As a physician, I make medical decisions based on science, evidence and best practices. That’s because, like most professionals, I want my patients to be able to trust me and receive optimal outcomes. For many working people, following the science and doing our best work with integrity is essential to keeping people safe. Unfortunately, one of the people entrusted by Wisconsinites to keep them safe and share honest information has been doing the opposite.

In a recent column in the right-wing Washington Examiner, our senior U.S. Sen. Ron Johnson argued that getting vaccinated is a personal choice, ignoring the fact that by being vaccinated, one can help protect those around them, too. He lays out a series of false claims about the COVID-19 vaccine, including that it could harm those who already had COVID-19 and that there is “no benefit” to those who hae been infected in getting it.

Johnson loses any remaining credibility when he wrongly claims his bout with COVID-19 has given him “the best immunity possible.” To justify his refusal to get vaccinated, he claims—again, wrongly—that natural immunity is as good as, if not better than, the immunity derived from vaccines. The fact is scientists still don’t fully know the duration and durability of immunity provided by the vaccines. More important, vaccinations give people immunity without sickness, suffering and mass death.

By refusing to encourage people to get vaccinated and overestimating his own natural immunity, Johnson withholds the crucial fact that if COVID-19 had been allowed to tear through America and naturally sicken people, millions of Americans could have died. This is the crucial life-and-death distinction between herd immunity through natural infection and immunity through vaccinations, which are the safe, ethical path toward developing widespread community-level immunity without needlessly sacrificing lives.

His misunderstanding of immunology aside, Johnson is also abdicating his duty as an elected leader to share potentially life-saving information with Wisconsinites. The people most resistant to vaccinations—white, conservative Republicans—are also more likely to listen to someone such as Johnson, a white, conservative Republican, about the value of getting vaccinated.

Johnson claims he did not “enter the vaccine maelstrom voluntarily.” But as an elected leader for our state and nation, he is in a position of great responsibility, and we should be able to expect him to answer and answer truthfully. Just as we expect doctors to answer the questions we pay them to answer, Johnson, having been in office for more than 10 years now, should expect to be a leader constituents can look up to and get guidance from.
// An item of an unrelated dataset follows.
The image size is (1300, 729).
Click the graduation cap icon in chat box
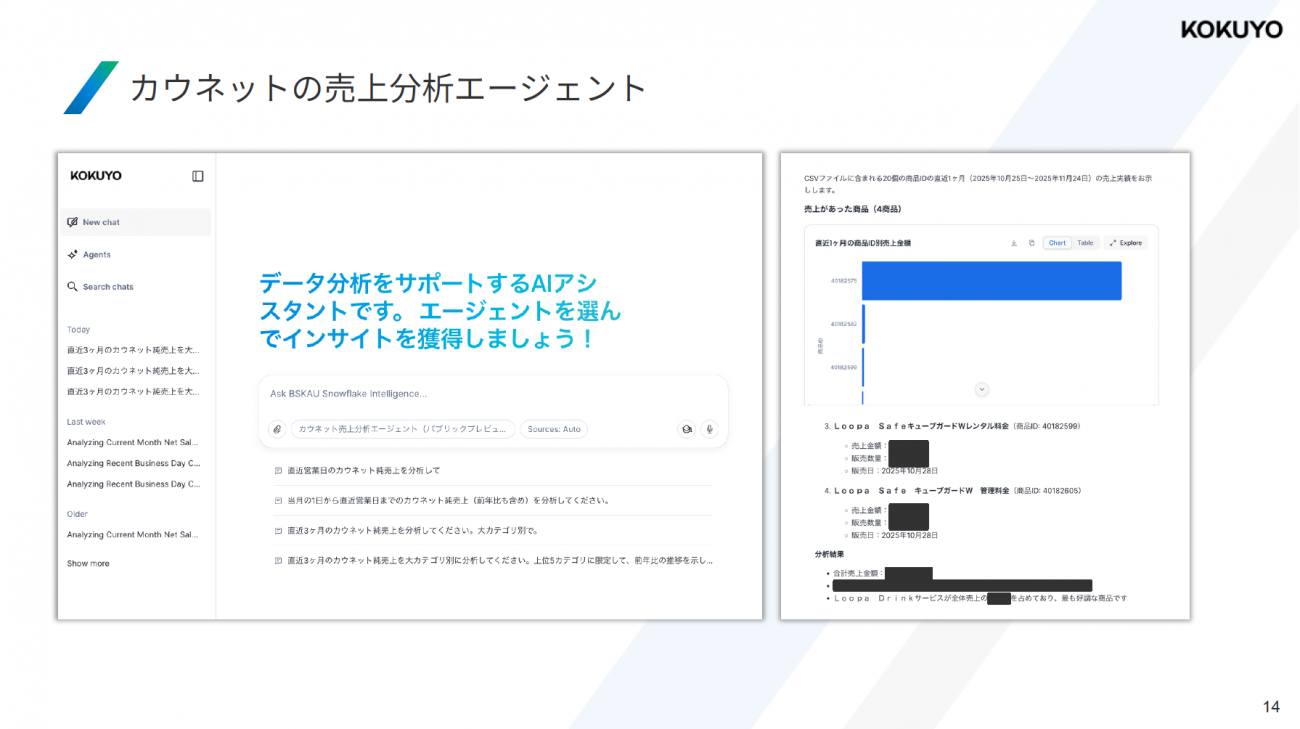coord(686,429)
But worse than feigning no responsibility in encouraging Wisconsinites to get vaccinated, Johnson goes further. He actually undermines trust in the vaccines, insinuating they were unleashed as some sort of nefarious experiment. More repulsive is Johnson’s repetition of the lie that COVID-19 vaccines have killed thousands of people, a lie Tucker Carlson cobbled together from a willful misinterpretation of unverified preliminary data and which Johnson parroted on another radio interview only to repeat in his column a few weeks later.

Imagine if a physician or a car mechanic used imprecise language and innuendo to deliver a diagnosis. At the auto shop, you would feel differently if you were told, “You need new brakes,” compared to, “Maybe you need new brakes, maybe you don’t.” As a patient you would feel differently if I concluded my consultation with you by definitively saying, “You don’t have cancer,” instead of, “Do you have cancer?”

Worse, imagine if they gave you false information based on fringe theories that weren’t part of their training.

Johnson is using his high-profile platform to do these things simultaneously. He is playing a dangerous game, and he knows it. He alternates between two roles: effectively promoting conspiracy theories while telling people who listen to him to get information for themselves.

These actions from an elected leader are not just unprofessional, they are dangerous. His insistence that there are two sides to the vaccine story, and his continual pushing of the incorrect side, betray constituents’ trust, risk lives and make us all worse off.

Johnson is right about one thing in his column, though—that he is not a doctor or medical researcher. If he were, and he communicated to patients what he has to Wisconsinites, he would be fired.

Dr. John Perryman is a pediatrician who lives in Williams Bay and works in northern Illinois.